§ **Required action**
Restate word for word the lines from the one bearing "455x337 pixels. At" through the end of the entries below, and leave every picture out.

§ **Information provided**
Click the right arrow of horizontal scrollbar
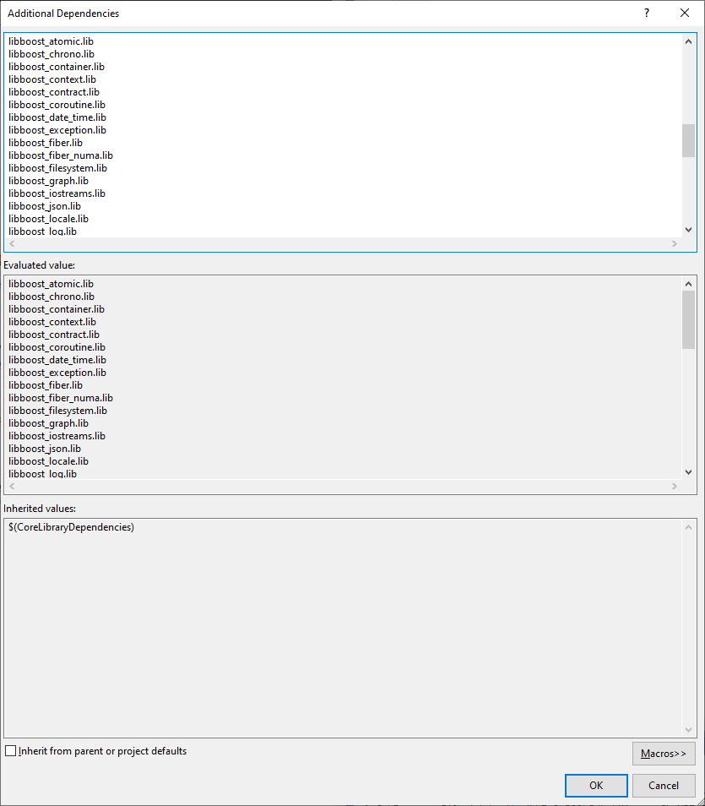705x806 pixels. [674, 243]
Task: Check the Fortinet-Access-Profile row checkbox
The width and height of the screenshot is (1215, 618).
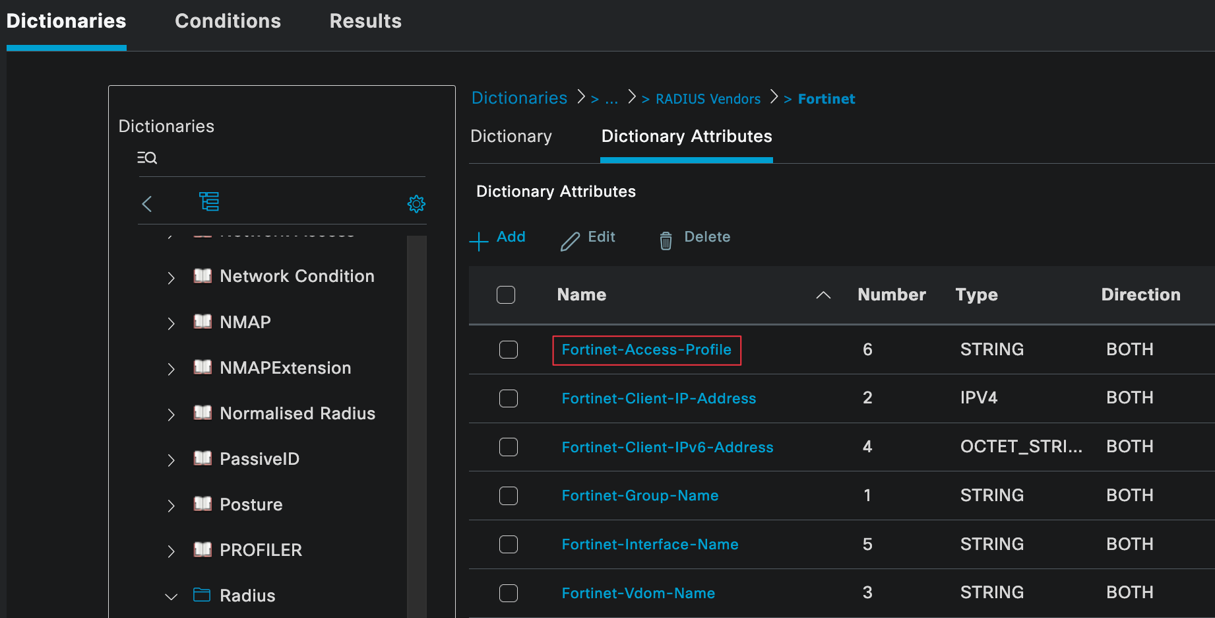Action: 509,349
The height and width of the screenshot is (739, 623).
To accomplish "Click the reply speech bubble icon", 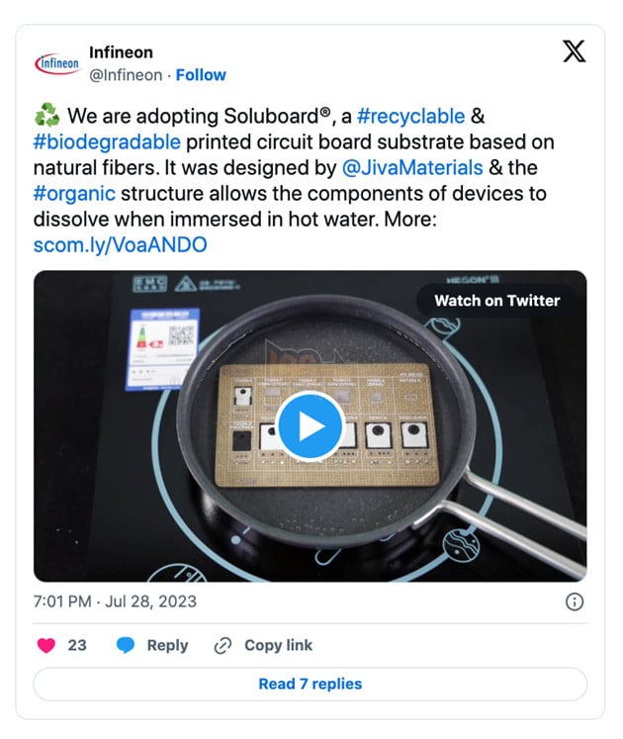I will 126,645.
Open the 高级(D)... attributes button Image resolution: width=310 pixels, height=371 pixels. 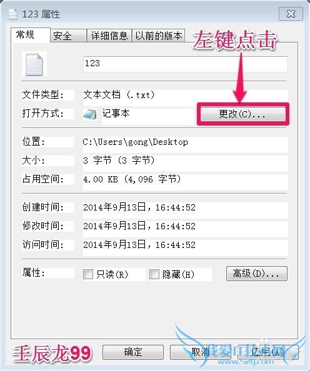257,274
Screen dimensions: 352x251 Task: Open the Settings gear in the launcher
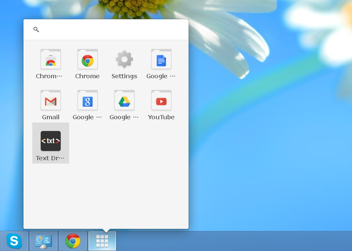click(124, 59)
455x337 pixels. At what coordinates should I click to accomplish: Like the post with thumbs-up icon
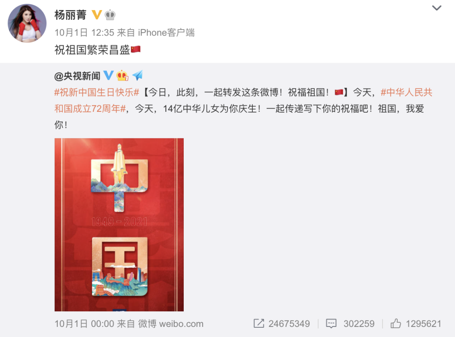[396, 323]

§ **Task answer**
455x337 pixels. At what coordinates should I click to accomplish: Like the post with thumbs-up icon
[396, 323]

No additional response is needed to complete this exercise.